## INSTRUÇÕES DA TAREFA
Dê continuidade ao texto sobre o ingresso nas faculdades dos EUA mostrado no filme, começando logo depois da última frase.

## TEXTO FORNECIDO
● ● ● ● ●

Um elemento interessante no filme e, de certa forma, repetitivo para mim, mas, esclarecedor ainda assim esclarecedor é o da forma em que se dá o ingresso em instituições educacionais nos EUA em relação ao Brasil. Lá, o ingresso tem, em maior parte das instituições conceituadas, como ponto decisivo a tradição da presença de determinada família no seio do histórico de benfeitoria da instituição – a questão das famílias benfeitoras doadoras de fundos permanentes como mantenedoras para a instituição,  além das anuidades escolares ou pagas às faculdades – diferentemente do Brasil onde, teoricamente, a questão é unicamente meritocrática...
É esclarecedor porque, apesar de muito ouvir em todos os meus anos no turismo como tal processo se dá neste país, EUA, o filme apresenta melhor os ingredientes constitutivos deste processo e seus pormenores. Assim sendo, o que pareceu-me deveras interessante, ao passo que também revelador, é a pressão que o diretor imprime nos alunos baseado na tradição da anterioridade da presença de seus pais ou outros membros da família do aluno alvejado. Algo que reforça e resgata a ideia que para mim chegava a ser quase inaceitável de como seria possível que fosse mais fácil para um aluno ser aceito em determinada universidade caso seu pai fosse um benfeitor em detrimento de seu mérito acadêmico final e, possivelmente, mais relevante. Enfim, ao fim, percebi que ambos os elementos – meritocracia e tradição – tem pesos bastante equilibrados, pois, se não o fosse, bastaria para os pais preocuparem-se em pagar as doações e deixar a educação básica a cargo das instituições públicas americanas que são muito pouco conceituadas em sua maioria (lembrei-me do Brasil aqui). Contudo, como pudemos ver no filme, não é isto o que ocorre. Temos um investimento duplo, ou apenas na primeira parte, ou seja, na educação de base. Não eliminando é claro as práticas puras anteriormente mencionadas de manter-se a benfeitoria à grandes instituições no sentido de manter em alta as chances de seu filho dispor de um vaga mais facilmente na instituição pretendida em virtude do histórico familiar criado com a instituição de apreço. Ou ainda, a prática de apenas focar na boa preparação de base para obter o melhor rendimento possível nos exames nacionais.

● ● ● ● ●

## DADOS REGISTRADOS
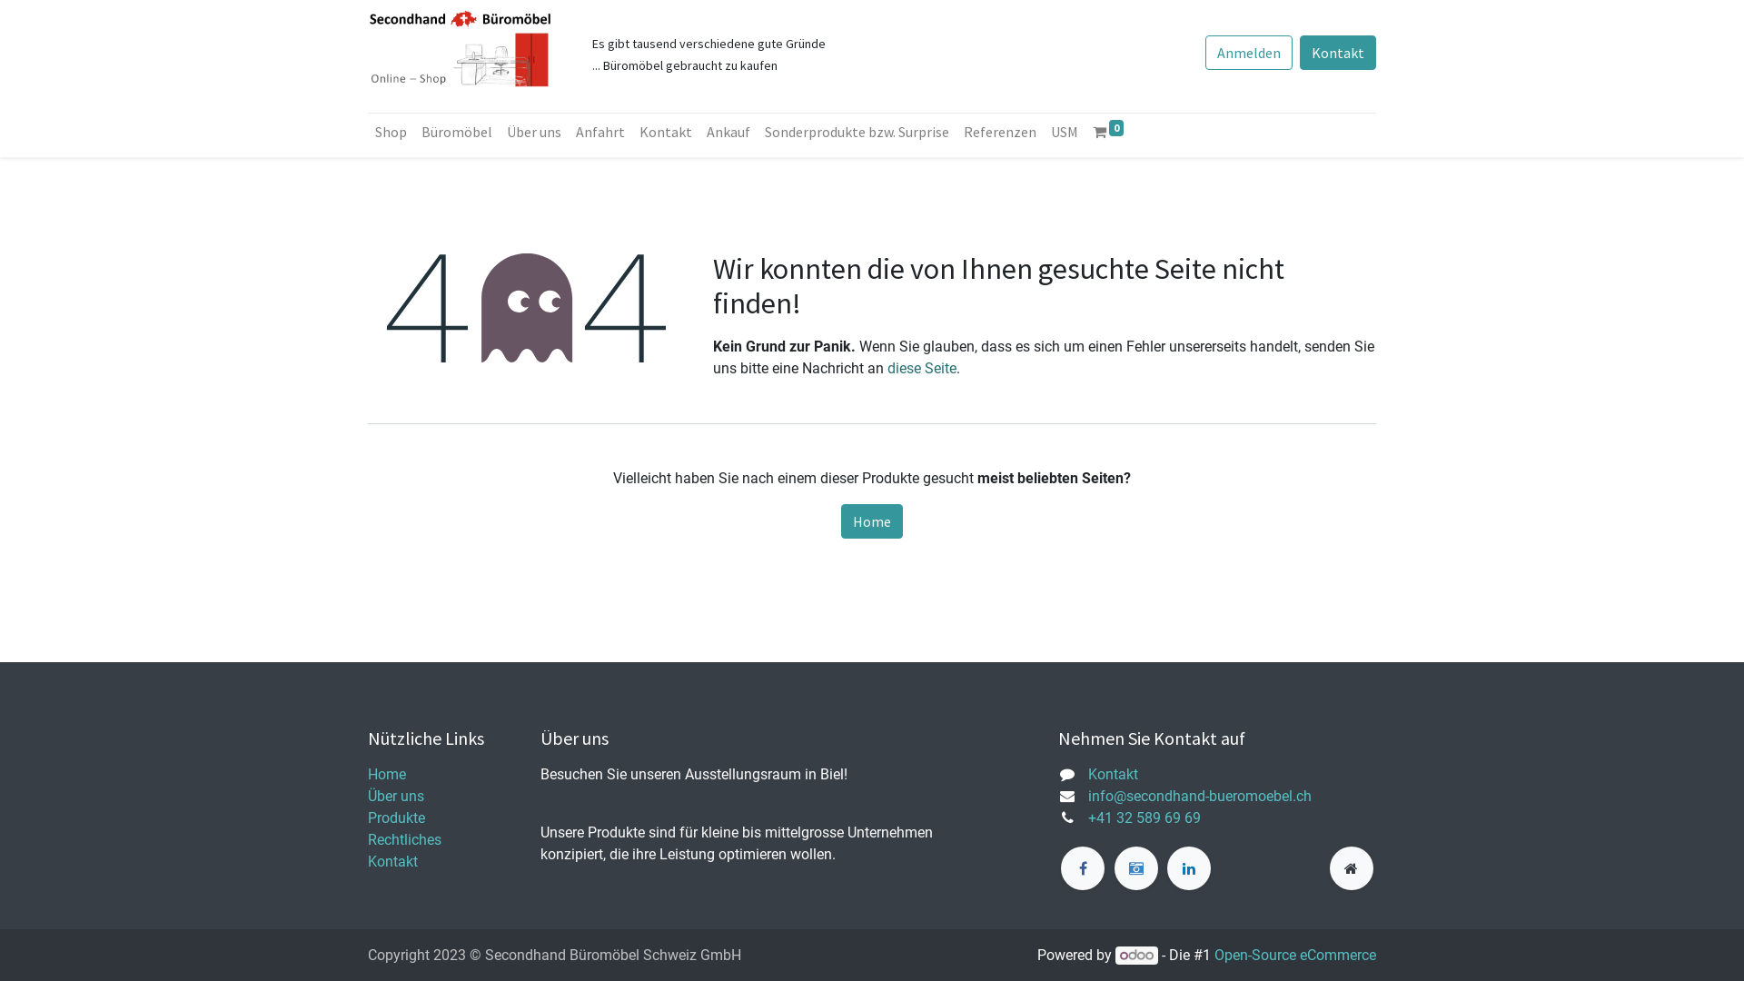 The width and height of the screenshot is (1744, 981). Describe the element at coordinates (665, 131) in the screenshot. I see `'Kontakt'` at that location.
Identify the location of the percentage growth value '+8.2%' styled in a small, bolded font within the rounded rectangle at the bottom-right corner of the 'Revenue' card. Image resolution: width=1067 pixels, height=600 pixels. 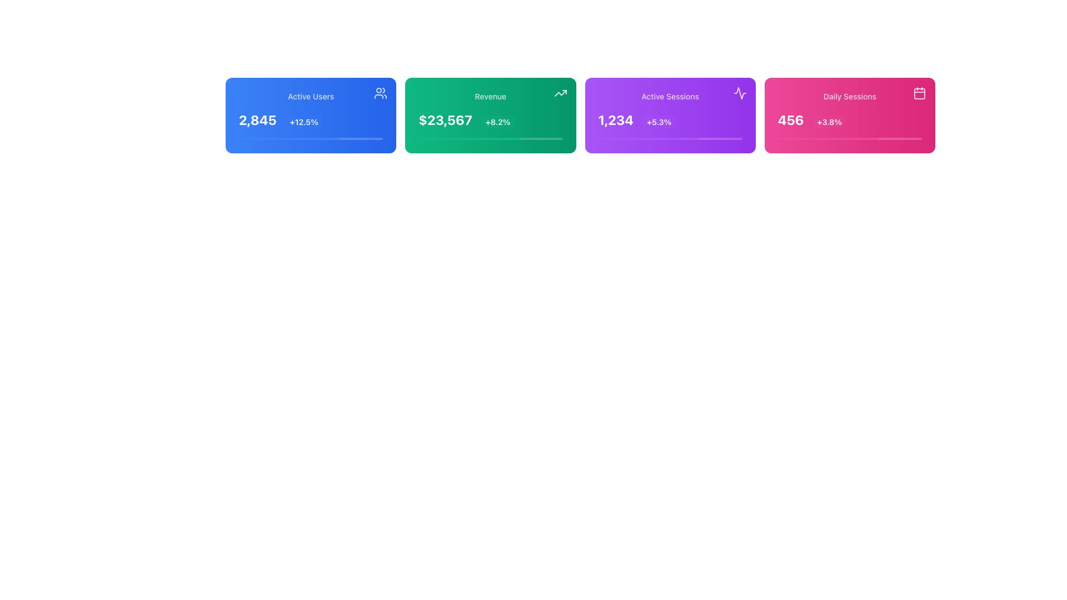
(490, 116).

● ● ● ● ●

## RESULTADO DA TAREFA
Voltando a tratar da pressão que deu início a esta discussão, nota-se que ela tem como ponto de partida e se funda na passagem bem sucedida dos antigos membros da família e se cria em torno do estudante calouro que ao ter como referência seu pai ou irmão mais velho como ex-estudante desta instituição, tem uma expectativa que ele pode apenas equiparar ou superar, nunca frustrar. Este fato aqui exposto fica notório no diálogo furtivo entre Neil, seu pai, Mr. Perry, e o Diretor, Mr. Nolan. (WEIR, 1989)
Como bem sabemos, tal leitura das capacidades cognitivas do aluno na relação ensino-aprendizagem vão contrariando todas as expectativas freireanas construídas e debatidas teórica e praticamente. E assim como o pai de Neil, parte das considerações, ambições e intenções da instituição, notamos que na fala do diretor e deste professor supramencionado que se opôs a Keating, Mr. McAllister, assim bem como os outros que seguem uma tendência mais conservadora na prática docente, estão mais voltados para a finalidade cabal desta instituição que é inserir seus estudantes nas grandes instituições de ensino superior e, evidentemente, aumentar os dados quantitativos de seu índice de aprovação. Esta preocupação e perceptivelmente maior do que com a formação crítica e intelectual de seus membros enquanto indivíduos críticos, formadores de ideias, ideais e opiniões. Dado este que não soa-me estranho e tampouco distante de realidades que vemos nos dias de hoje, ao menos no campo da educação mais mercantilizada...

2)      Qual o lugar dos alunos nesse contexto?
Pensei exatamente em lançar mão do conceito de posicionalidade como usado por Jemima Pierre, justamente pelo fato de ser um conceito que se operacionalizaria muito bem para explicar mais especificamente esta questão. É óbvio que em uma instituição tradicional como um escola de ensino médio, as relações de poder sejam institucionalizadas e, guardadas as devidas proporções, legitimadas. A posição dos alunos é aqui subalterna e completamente passiva. Qualquer rompimento desta hierarquia é brutalmente combatida, repelida e penalizada como vimos no caso do aluno que ironizou Mr. Nolan e passou pelos castigos corporais que, segundo Foucault em sua obra "vigiar e Punir", são necessários para "adocicar" e "suavizar" os corpos como que adestrando e preparando humanos para uma socialização mais harmoniosa e regulamentada. (FOUCAULT, 1989)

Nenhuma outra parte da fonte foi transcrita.